Tuesday, March 2, 2010

Minimize

The ER is unlike any other place in the hospital. Tragedy, disaster, shock, pain, agony, fear linger unchecked around each patient bed. There is little room for comfort, reassurance, paced improvement, or doctor-patient relationships. Those can be found on the upper floors. The ER is not a place for healing, but rather for the stabilization and "packaging" of patients before they go to other places in the hospital. As such, the arc of illness is rarely completed in the ED. For sure, more people are discharged from the ED than admitted, but those people were rarely very sick to begin with. And, without a doubt, lives are saved every day in the ED, but saving a life is very different from healing one.

Because of this, and because emergent situations are best dealt with using algorithms, it is easy to dehumanize patients in the ER. Not only is it easy, it is expected and, to some extent, necessary. If you know that no matter what a patient looks like, where they come from, or what their name is you are, first and foremost, going to evaluate their ABC's (airway, breathing, circulation), the larger picture of who they are becomes less important. For certain you want to hear the story of their main complaint - their signs and symptoms - and a few important details about their social situation - where do they live, do they drink alcohol or use IV drugs, do they have anyone to take care of them when they leave here. This information, however, is not used to build relationships, but rather to determine the diagnosis of the patient and expedite the discharge. Doctors are often criticized for minimizing the patient and maximizing the disease, but in the ER, this actually makes sense. Here we are taught to sort sick from not sick. Names make less sense, so you remember patients by their diseases.

This dehumanizing runs counter to most of what I am drawn to in medicine.

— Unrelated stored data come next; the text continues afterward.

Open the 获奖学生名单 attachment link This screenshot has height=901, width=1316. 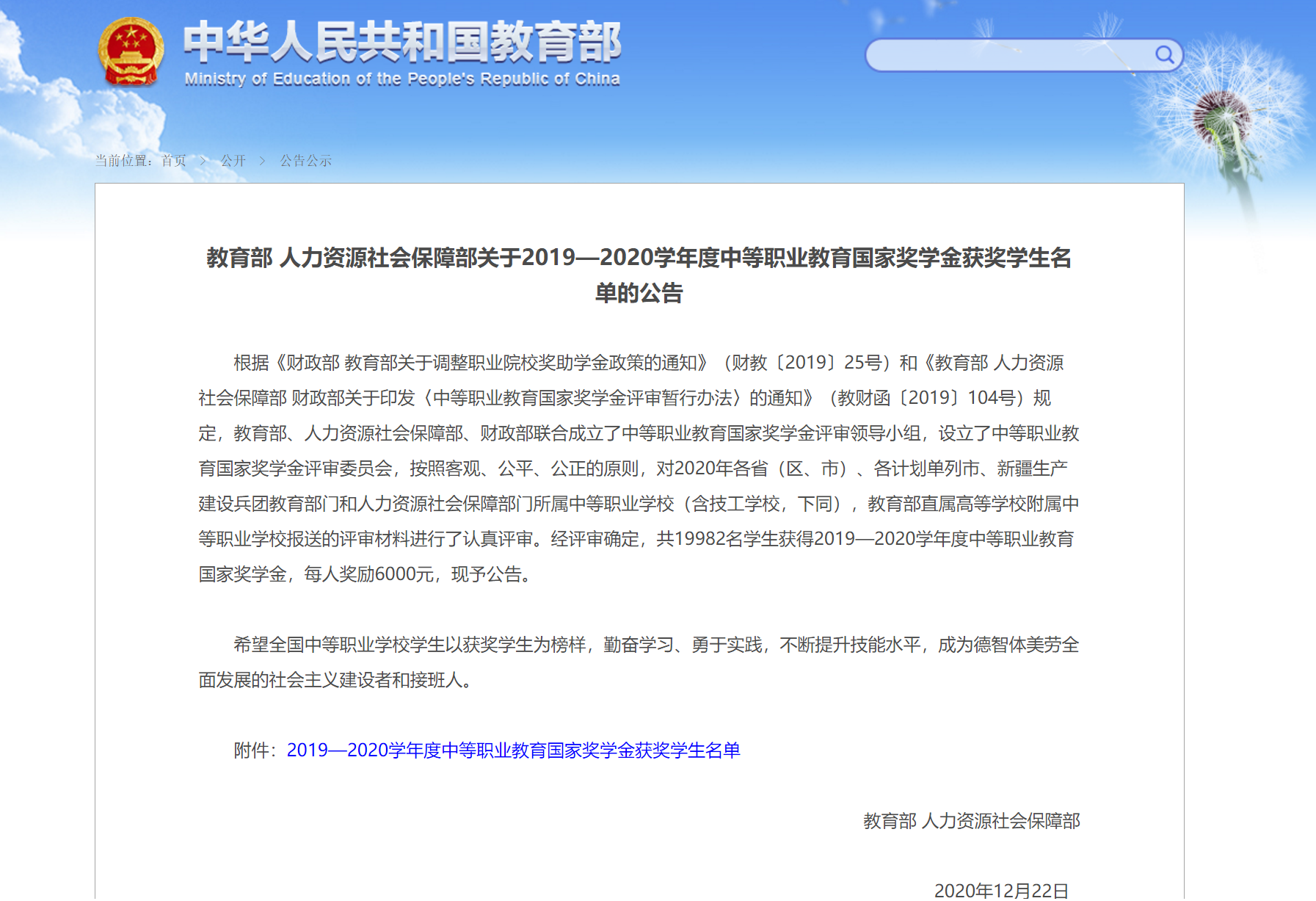(513, 750)
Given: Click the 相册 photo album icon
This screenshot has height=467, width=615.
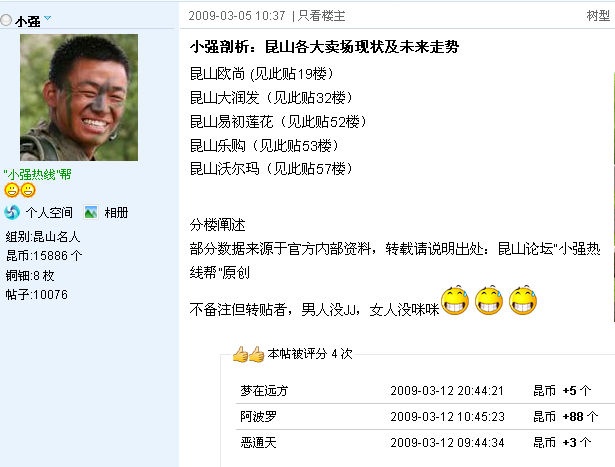Looking at the screenshot, I should [91, 213].
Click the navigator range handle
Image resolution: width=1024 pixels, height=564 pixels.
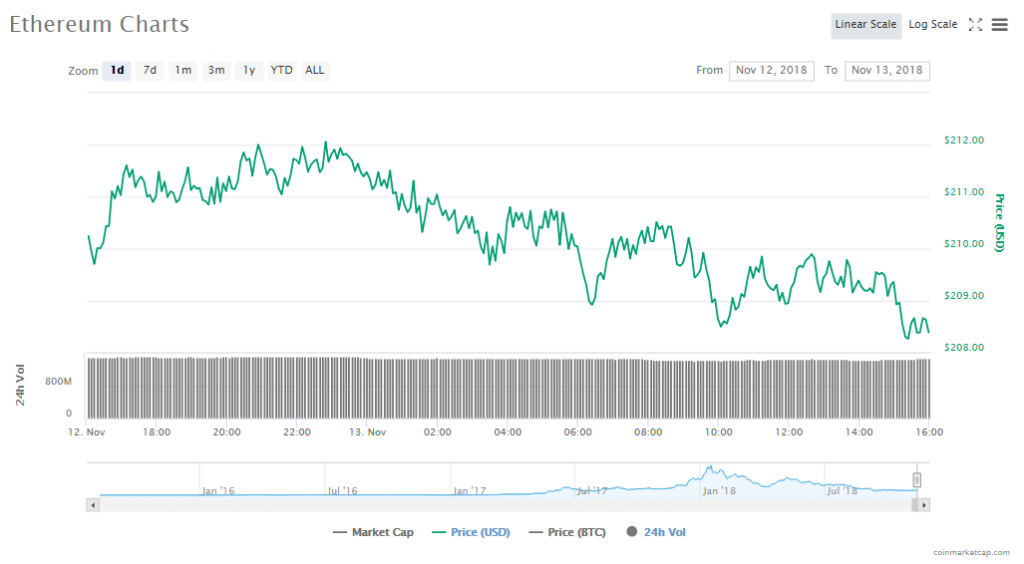pos(916,480)
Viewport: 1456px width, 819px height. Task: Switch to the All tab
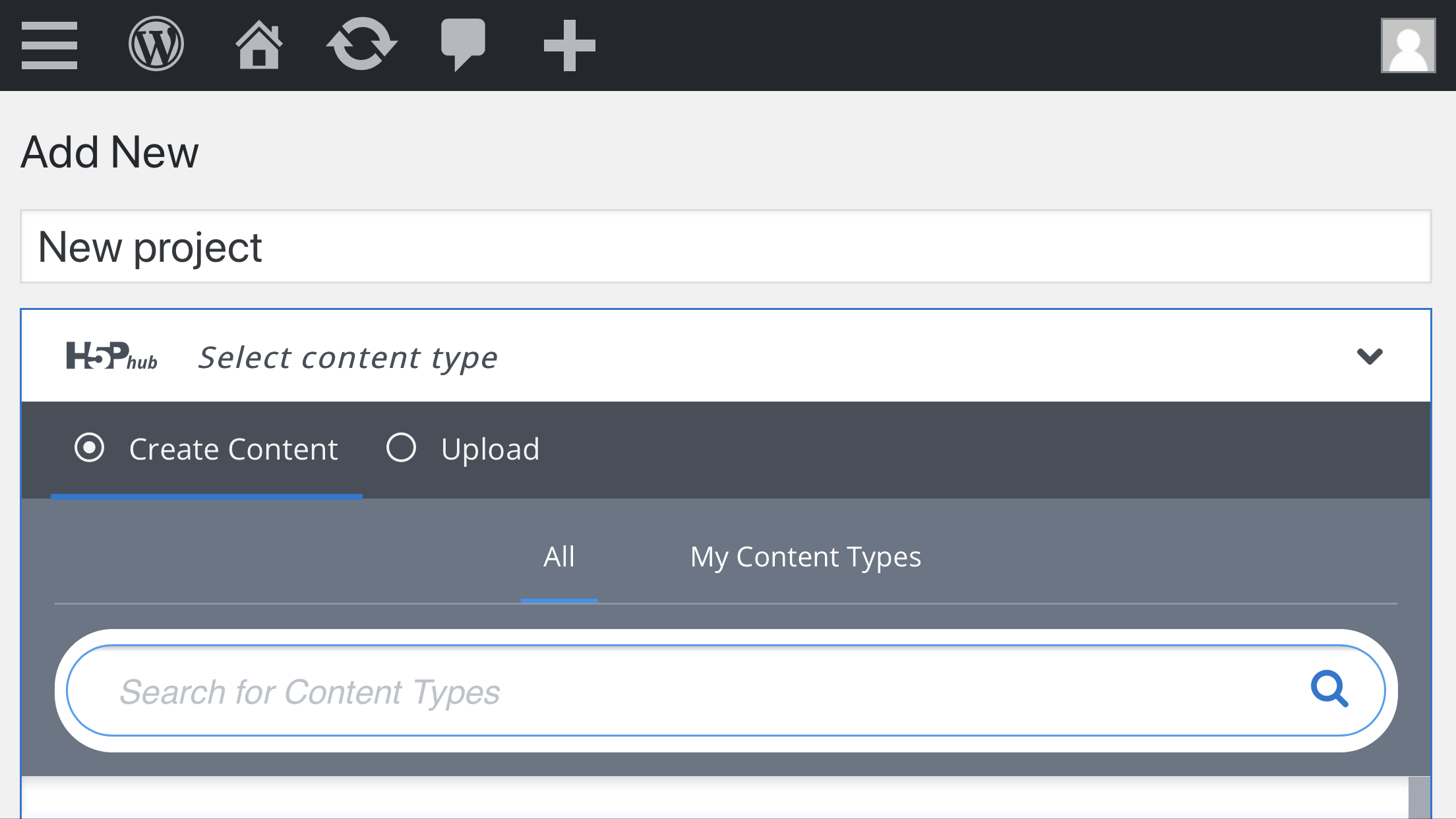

But I also find something very appealing, and almost comforting about it. The ER is, to some extent, the most socialist, egalitarian place in our country. Without a doubt, the people who see the ED as a place for primary care and urgent care needs come from a certain underinsured, underserved demographic, but they aren't the only people who come to the HX ED. Trauma knows now boundaries and as the major trauma center for the state and several surrounding states as well as a world-reknowned orthopedic and burn center, people from all extremes of society pass through HX ED. And everyone gets care. As they pass through the ED doors, they (more or less) become their condition, and they receive whatever care their condition asks for. In determining what a condition calls for, no one asks, "what is the patient's insurance," and that is a beautiful thing.

That said, the flip side of not asking "what is their insurance," is that no one is asking, "is this test really necessary." Actually, that's not entirely true. Everyone asks that question, but everyone follows it up with, "It's very low yield, but we might as well do it to rule X out," or "It's not necessary, but it is standard of care, so. . ." Clinical judgement is a dying art and we, as medical professionals, need to revive it if health care reform is going to stick.

1 comment:

Toby said...

Liked this. Well written and so true. An er friend said er is where your white coat is always dirty.